Klaim-Mengklaim Warnai Pengesahan Warga Baru PSHT di Blitar

60DTK, Blitar – Setelah pengesahan warga baru pada, Kamis (20/8) tepatnya malam Satu Suro, Persaudaraan Setia Hati Terate (PSHT) prapatan luhur (Parluh) 2016 kembali menggelar tasyakuran, pada Jumat (21/8/2020) malam di Kanigoro, Kabupaten Blitar.

Roby Marton, Ketua Pengurus PSHT Cabang Blitar menjelaskan, bahwa kami merupakan organisasi yang sah, setelah menang Kasasi di Mahkamah Agung pada tahun 2019 kemarin.

“Dan hari ini, kami mengumpulkan warga baru yang telah mengikuti pengesahan untuk mengadakan tasyakuran. Dimana ini adalah bentuk rasa syukur kepada Allah SWT atas nikmat yang telah diberikan kepada kita, serta kelancaran pada pengesahan adik-adik warga baru kemarin,” ungkap Biton (sapaan akrab Roby Marton).

Baca Juga: Sengketa Kepengurusan Yayasan PSHT Ditolak PN Kota Madiun

Lebih lanjut Biton mengatakan, untuk keabsahan pengesahan warga baru PSHT 2020 ini, pihaknya mengklaim bahwa dirinya yang sah dan Parluh 2016 dibawah kepemimpinan M. Taufik yang secara penuh dipilih oleh Majelis Luhur (ML), yang sesuai mekanisme Anggaran Dasar/Anggaran Rumah Tangga (AD/ART).

“Jadi kalau ada yang mengatasnamakan PSHT lain atau ada dua itu tidak benar. Yang sah, ya yang di Kanigoro ini dibawah kepemimpinan saya (Roby Marton) dan Mas Supriono selaku Ketua Dewan,” tandasnya.

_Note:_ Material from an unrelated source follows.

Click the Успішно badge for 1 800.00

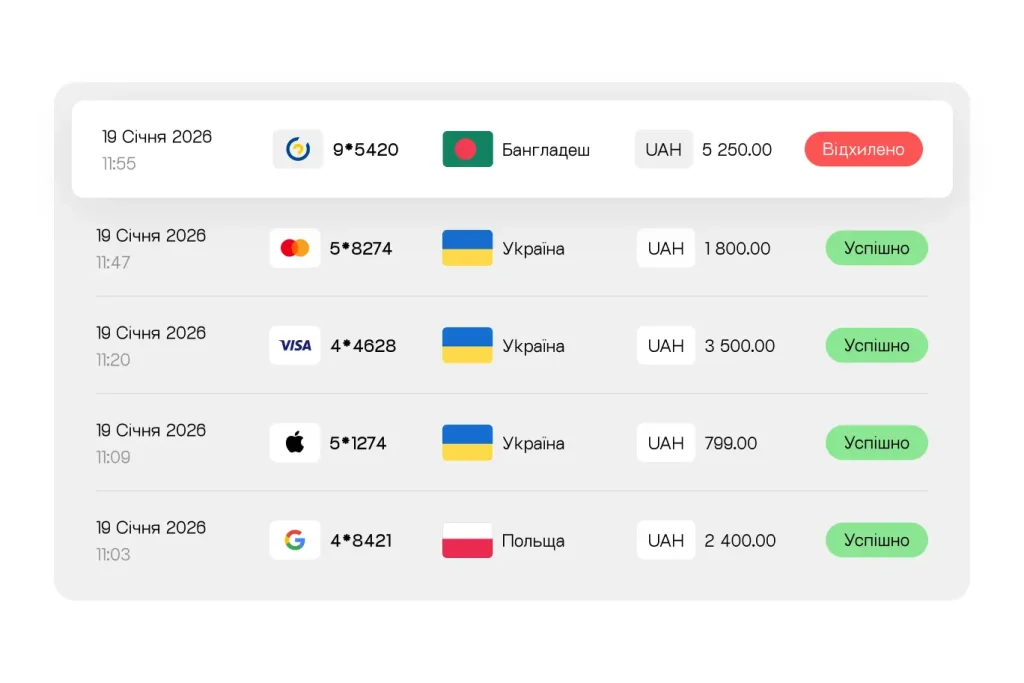pyautogui.click(x=876, y=248)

Sementara itu, Kuasa Hukum PSHT Cabang Blitar Parluh 2016, Agung Hudiono SH, menandaskan, mengapa pihaknya yang sah?. Karena memiliki beberapa surat keputusan, baik dari kasasi yang ia menangkan maupun surat dukungan dari lembaga yang diatasnya.

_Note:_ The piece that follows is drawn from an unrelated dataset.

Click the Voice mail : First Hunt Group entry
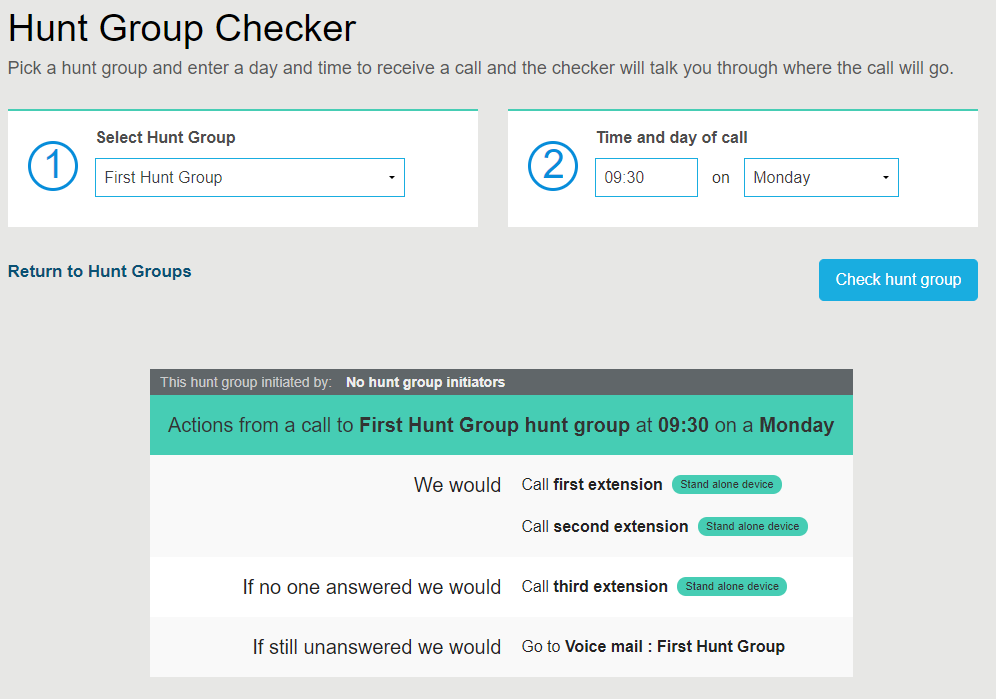This screenshot has height=699, width=996. [657, 647]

Baca Juga: PSHT Madiun Segera Banding Ke Pengadilan Tinggi Jatim

“Adapun yang menjadi pedoman kepengurusan kami yang sah, adalah :

  1. Surat Putusan Kasasi Nomer : 619K/TUN/2018,
  2. Pelaksanaan Putusan 619K/TUN/2018 tentang pembatalan badan hukum,
  3. SK Mentri Hukum dan HAM No. AHU 0010185.AH.01.07.Tahun 2019,
  4. Pengumuman pada Lembar Berita Negara RI No.078 tanggal 27 September 2019,
  5. Hak Merk yang sudah diperpanjang mulai 2016,
  6. Legalitas PSHT sesuai AD/ART,
  7. Surat Dukungan dari PB IPSI,
  8. Surat Keterangan Domisili Sekretariat dan SK Kepengurusan Cabang Kabupaten Blitar,” jlentrehnya.

“Nah…kami yang di Blitar secara undang-undang Ormas, juga sudah ditetapkan secara adminitrasi umum oleh Menkumham. Jadi PSHT yang dibawah kepemimpinan saudara Roby Marton, ini sah dan legal,” pungkas Agung.